Joe looked at him and said, “Papa let’s go today then. I want my Mama now.” His face was so earnest and Ben saw just a flicker of hope in those eyes of his mothers. He realized that he was probably handling this all wrong and again he pleaded silently for Marie to send him the right words to say.
“Son, we don’t get to choose when we die and go to Heaven. We don’t know when that day will come. We have to wait.”
The small glint of hope left Joe’s eyes again and something else took its place. “Papa I want my Mama. I want her to come back to me or I want to go where she is now!” Joe said with the beginnings of anger.
Ben was having a very hard time with this conversation and he knew he was not going to be able to make Joe fully understand in one conversation. He was too young, too innocent, and too determined. He tried to think what Marie would have said to him. “Joe do you know how much your Mama loved you?” Ben looked at his son and waited for Joe to answer. When no answer was forthcoming, he repeated his question; “Do you know how much Mama loved you, Joe?”
Joe’s eyes filled with tears again and he nodded his head and said, “I guess so, Papa.”
“Well I KNOW how much she loved you, Joe. She loved you more than anything or anybody in the world. She was so proud of you and wanted so much for you.” Joe interrupted him, “but now she’s gone, Papa,” crying again. “Joe, Mama is not gone, not really. Mama is still with you—with all of us.” He saw that he had Joe’s full attention now.
“Where Papa? I don’t see her,” Joe said, looking around them.
“Mama is right here,” he said, touching Joe’s chest, over his heart. “And she is right here” he said, touching his own heart with Joe’s hand. “Now Mama will be with us—with all of us—every single minute. No matter where you are or what you are doing, Mama is right here with you” he again touched Joe’s heart and then he touched his head and said, “She is also right here, Joe. Every time you think about Mama she is right here with you.

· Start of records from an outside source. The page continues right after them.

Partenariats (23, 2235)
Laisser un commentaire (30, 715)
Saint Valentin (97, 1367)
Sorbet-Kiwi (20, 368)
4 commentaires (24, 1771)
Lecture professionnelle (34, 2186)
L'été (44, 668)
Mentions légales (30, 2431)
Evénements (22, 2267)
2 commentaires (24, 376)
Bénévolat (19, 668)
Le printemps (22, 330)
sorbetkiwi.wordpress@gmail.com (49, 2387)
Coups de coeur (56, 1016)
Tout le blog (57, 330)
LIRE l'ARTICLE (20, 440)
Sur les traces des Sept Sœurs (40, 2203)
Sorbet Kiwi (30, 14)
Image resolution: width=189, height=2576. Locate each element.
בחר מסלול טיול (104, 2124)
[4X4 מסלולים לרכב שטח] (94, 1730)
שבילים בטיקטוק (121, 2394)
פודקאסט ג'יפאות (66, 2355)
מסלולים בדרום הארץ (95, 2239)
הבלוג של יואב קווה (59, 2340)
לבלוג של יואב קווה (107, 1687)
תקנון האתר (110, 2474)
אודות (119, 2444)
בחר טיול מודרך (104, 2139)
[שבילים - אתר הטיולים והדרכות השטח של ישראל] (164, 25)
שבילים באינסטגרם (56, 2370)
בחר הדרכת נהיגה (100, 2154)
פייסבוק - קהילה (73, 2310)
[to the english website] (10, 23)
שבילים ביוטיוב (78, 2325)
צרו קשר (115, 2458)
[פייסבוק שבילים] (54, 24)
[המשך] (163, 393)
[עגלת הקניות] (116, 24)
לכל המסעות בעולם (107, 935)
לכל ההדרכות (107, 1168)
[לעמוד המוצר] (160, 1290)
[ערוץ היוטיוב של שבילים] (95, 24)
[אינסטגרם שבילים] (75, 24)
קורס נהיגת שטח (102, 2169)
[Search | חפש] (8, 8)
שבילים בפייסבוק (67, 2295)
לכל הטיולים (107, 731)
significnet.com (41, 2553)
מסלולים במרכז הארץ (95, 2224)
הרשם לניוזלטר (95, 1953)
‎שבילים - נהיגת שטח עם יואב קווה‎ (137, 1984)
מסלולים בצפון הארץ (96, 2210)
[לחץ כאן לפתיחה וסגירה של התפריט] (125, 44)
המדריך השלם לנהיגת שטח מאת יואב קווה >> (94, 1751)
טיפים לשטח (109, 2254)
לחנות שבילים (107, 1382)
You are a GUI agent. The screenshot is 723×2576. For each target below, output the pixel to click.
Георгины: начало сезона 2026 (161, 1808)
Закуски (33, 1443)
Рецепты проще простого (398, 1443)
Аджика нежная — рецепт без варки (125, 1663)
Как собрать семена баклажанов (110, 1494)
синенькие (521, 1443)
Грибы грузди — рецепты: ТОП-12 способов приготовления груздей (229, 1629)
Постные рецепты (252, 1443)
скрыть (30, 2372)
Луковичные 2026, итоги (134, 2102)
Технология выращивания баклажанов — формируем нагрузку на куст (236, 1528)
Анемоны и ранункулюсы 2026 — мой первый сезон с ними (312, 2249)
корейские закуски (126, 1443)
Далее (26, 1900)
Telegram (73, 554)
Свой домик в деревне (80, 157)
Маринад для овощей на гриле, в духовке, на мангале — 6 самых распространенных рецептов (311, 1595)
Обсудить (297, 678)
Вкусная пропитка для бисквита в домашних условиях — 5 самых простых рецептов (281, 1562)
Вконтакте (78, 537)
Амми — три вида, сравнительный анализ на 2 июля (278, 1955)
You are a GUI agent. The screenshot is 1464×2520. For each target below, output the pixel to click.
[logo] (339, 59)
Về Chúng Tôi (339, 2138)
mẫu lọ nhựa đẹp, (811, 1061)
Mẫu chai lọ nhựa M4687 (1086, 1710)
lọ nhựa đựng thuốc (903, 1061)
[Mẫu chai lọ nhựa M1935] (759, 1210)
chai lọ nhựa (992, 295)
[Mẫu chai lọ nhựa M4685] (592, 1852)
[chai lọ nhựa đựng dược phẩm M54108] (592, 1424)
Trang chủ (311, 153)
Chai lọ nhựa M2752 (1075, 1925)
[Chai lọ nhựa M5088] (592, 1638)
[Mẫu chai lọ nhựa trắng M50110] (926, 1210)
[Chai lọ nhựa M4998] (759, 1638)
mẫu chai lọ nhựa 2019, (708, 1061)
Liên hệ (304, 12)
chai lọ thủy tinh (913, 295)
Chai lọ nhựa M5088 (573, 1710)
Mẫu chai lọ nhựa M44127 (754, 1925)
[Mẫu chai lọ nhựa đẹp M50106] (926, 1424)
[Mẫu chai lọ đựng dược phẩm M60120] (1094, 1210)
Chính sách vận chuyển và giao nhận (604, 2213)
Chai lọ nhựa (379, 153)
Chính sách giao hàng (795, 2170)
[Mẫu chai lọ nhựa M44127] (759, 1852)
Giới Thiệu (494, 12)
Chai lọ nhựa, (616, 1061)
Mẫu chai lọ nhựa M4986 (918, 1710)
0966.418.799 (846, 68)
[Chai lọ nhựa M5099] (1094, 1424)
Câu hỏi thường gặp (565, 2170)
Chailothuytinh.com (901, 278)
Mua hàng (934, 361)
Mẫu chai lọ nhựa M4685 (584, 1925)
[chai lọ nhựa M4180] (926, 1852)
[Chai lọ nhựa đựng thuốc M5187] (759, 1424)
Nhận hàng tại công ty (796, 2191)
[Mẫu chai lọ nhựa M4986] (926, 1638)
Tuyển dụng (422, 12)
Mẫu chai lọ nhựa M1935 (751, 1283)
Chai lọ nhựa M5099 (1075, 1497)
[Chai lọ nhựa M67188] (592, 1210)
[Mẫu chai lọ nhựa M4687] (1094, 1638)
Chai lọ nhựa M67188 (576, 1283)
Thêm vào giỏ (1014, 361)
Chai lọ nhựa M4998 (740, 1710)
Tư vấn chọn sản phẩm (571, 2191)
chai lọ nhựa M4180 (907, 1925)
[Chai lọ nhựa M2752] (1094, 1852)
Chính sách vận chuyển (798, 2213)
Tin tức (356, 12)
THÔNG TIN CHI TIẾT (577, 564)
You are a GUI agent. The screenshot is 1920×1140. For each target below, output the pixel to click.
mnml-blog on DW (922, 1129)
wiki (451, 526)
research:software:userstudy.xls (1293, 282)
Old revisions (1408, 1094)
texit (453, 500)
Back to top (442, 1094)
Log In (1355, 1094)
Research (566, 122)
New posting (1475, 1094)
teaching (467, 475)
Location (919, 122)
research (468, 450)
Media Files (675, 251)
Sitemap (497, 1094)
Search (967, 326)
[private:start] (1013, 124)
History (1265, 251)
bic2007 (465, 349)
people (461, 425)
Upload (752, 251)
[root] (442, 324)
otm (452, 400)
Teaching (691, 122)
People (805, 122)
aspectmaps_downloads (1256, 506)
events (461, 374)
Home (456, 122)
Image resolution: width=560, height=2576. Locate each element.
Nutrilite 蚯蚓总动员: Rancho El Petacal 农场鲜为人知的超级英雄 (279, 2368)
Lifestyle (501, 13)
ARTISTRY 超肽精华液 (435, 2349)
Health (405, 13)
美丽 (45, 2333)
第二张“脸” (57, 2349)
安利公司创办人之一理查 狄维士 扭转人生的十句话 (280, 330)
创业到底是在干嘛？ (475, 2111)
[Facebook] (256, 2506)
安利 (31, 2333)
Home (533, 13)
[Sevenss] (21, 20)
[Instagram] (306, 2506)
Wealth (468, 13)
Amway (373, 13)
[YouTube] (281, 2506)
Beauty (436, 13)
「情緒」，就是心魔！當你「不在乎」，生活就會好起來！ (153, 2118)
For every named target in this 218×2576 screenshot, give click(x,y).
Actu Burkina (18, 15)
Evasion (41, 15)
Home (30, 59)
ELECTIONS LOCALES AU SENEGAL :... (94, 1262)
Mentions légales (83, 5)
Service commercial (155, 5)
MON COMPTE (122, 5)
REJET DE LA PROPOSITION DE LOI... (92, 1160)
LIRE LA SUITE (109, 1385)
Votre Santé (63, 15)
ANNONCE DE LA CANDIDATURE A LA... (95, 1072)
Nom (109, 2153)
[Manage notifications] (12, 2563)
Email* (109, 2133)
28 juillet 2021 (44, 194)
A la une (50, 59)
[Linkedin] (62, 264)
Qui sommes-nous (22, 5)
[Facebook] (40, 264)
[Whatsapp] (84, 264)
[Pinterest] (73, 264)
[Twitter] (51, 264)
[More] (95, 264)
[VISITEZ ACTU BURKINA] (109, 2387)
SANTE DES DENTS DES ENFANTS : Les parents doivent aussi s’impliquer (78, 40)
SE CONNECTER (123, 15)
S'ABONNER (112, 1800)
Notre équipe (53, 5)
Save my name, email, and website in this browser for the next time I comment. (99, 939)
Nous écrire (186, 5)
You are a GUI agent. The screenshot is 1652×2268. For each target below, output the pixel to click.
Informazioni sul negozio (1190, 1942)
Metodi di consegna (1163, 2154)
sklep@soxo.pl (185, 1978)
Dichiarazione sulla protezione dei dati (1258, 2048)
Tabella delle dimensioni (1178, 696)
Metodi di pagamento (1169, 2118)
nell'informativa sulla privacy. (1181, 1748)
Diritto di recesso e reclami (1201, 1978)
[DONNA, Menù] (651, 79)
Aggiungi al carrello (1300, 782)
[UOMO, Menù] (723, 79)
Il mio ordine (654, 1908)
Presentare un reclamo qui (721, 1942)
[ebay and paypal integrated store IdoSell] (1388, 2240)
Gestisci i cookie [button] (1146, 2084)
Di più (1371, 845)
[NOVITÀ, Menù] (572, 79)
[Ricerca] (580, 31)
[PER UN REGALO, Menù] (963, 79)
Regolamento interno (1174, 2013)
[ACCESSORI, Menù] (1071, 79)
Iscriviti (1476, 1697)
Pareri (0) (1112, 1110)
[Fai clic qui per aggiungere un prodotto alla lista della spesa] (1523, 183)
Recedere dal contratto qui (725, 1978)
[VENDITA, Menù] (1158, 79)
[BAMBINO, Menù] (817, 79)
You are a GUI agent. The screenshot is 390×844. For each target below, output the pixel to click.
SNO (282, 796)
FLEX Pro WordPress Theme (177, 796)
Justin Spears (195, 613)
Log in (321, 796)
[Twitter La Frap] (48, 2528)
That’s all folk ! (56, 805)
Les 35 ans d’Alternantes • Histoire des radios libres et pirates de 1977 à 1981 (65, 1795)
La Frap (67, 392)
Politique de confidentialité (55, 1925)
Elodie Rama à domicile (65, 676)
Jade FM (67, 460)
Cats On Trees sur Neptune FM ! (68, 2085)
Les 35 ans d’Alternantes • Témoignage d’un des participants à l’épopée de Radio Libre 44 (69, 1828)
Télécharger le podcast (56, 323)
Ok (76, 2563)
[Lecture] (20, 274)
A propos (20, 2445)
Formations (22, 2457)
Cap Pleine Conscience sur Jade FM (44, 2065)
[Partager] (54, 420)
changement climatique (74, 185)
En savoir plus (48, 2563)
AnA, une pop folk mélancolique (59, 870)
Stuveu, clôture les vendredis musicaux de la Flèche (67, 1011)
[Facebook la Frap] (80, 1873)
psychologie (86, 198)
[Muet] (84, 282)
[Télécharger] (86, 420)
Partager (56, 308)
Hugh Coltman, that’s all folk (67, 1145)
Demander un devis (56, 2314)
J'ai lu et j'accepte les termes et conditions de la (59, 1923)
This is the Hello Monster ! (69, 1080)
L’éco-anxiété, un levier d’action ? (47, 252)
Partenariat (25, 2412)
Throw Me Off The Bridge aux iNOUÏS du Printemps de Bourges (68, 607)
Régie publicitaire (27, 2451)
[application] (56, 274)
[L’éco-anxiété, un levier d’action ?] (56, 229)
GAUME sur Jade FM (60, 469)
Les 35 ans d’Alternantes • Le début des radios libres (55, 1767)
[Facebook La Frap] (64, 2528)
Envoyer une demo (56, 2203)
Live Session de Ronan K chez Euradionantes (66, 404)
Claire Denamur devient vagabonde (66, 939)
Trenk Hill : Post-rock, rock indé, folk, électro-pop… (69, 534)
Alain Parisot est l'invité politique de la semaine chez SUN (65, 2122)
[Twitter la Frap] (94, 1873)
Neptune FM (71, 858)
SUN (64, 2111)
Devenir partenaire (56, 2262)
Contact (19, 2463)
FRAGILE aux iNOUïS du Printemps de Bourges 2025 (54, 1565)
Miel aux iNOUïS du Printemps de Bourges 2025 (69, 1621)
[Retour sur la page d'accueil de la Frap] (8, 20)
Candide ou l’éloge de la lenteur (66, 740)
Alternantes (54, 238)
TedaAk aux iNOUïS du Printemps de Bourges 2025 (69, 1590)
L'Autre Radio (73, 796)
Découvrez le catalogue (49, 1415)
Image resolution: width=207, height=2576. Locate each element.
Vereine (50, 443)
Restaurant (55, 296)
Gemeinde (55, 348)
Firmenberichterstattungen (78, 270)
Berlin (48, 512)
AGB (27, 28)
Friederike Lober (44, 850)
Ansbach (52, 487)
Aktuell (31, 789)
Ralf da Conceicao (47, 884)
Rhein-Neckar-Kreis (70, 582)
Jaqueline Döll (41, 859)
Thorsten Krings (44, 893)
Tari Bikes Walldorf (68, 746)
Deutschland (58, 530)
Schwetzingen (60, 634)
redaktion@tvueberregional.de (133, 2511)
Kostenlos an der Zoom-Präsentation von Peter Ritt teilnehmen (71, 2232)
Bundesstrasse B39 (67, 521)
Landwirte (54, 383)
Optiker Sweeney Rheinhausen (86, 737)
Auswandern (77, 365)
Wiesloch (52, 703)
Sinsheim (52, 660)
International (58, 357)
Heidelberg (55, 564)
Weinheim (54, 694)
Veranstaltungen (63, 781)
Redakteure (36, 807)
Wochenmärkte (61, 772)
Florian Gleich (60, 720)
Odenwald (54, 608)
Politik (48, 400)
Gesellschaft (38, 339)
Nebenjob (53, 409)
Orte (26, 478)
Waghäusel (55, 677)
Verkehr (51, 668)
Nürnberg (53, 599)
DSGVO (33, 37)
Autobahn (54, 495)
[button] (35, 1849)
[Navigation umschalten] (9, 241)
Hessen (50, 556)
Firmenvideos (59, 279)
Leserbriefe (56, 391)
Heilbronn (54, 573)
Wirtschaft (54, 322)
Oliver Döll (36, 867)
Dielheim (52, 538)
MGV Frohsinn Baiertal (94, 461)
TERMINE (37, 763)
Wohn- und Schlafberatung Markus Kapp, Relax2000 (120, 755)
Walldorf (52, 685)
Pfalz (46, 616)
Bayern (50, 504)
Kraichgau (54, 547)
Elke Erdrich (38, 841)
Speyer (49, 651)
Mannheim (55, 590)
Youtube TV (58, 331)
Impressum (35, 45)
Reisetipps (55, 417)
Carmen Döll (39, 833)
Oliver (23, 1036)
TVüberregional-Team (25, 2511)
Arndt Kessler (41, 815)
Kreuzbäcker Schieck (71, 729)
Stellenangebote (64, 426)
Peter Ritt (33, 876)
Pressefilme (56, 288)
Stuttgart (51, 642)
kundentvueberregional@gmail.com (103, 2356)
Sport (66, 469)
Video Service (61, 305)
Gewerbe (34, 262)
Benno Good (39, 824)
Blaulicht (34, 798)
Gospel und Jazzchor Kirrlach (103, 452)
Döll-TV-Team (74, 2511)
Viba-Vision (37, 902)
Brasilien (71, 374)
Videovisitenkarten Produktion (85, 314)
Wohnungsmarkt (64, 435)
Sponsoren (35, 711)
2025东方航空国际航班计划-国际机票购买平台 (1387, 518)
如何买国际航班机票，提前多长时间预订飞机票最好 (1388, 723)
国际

Joe was thinking about what he said, Ben could tell. He decided that perhaps that was enough for right now, so he reached into his pocket and pulled out a clean handkerchief and said, “Here, let me wipe that face, son.” He wiped his face, then gave Joe the handkerchief and said, “Now, blow that nose, Joe.” And he did. Then he got up from where they had been sitting, still holding Joseph. He then put him down on the ground beside him and holding his hand firmly, said, “Now then let’s go see if Hop Tseng saved some of those flapjacks.” And with that, he began to walk back toward the house, bringing the undecided Joe along with him. Ben knew that there would be more questions and more tears but he felt that at least he had made a start in the right direction. He sighed, thinking of how far they would have to go and how difficult the way would be.
Something had been nagging the back of Ben’s mind all morning. Something besides the ache he felt in every fiber of his being. He had managed to talk to Charlie and go over some details of some upcoming projects that were scheduled for the Ponderosa. Charlie had volunteered to take care of getting the jobs done and said he would let Ben know if there were any problems on the ranch. He would have preferred to throw himself into ranch work completely and let his weariness at night make him sleep, instead of lying in the bed that would never again hold Marie. But he didn’t have just himself to think about–he had to put his son’s welfare above his own. He had to think of Joe, and Hoss and Adam, who were suffering too. Joe’s sorrow was easily seen, but Adam and Hoss tried to be brave and pretend they were all right. Adam was quiet, serious, and focused on taking care of Hoss and Joe. Hoss was the same way, though he couldn’t hide his sadness as well as Adam. Both of them hurting so bad themselves, but wanting to help their little brother. Ben’s heart was heavy from the burden of knowing that somehow he had to help heal himself and his sons.
Adam and Hoss had taken charge of Little Joe when he and Ben had returned. After he talked with Charlie and made plans for the immediate running of the ranch, he sat alone on the side verandah of the house. This was a private place, not seen by visitors and not used for entertaining. It was his and Marie’s special place. He sat there surrounded by the flowers that she lovingly planted, watered, and weeded. The air was fragrant with the heavy smells of jasmine, gardenias, and snapdragons. He knew the names because she had told him all the names and what kind of soil, how much sun, and how much water they required. He intended to care for this garden himself, and let Hop Tseng care for the big garden that she and he had planted together. Sitting there, he felt that at any moment, Marie would come running up to him, excited about some new flower or something Little Joe had done or that Hoss or Adam had said. He closed his eyes and he could see her, smell her; he reached out his hand, halfway expecting to touch her. But his hand merely moved through empty air, giving him another pang of sorrow.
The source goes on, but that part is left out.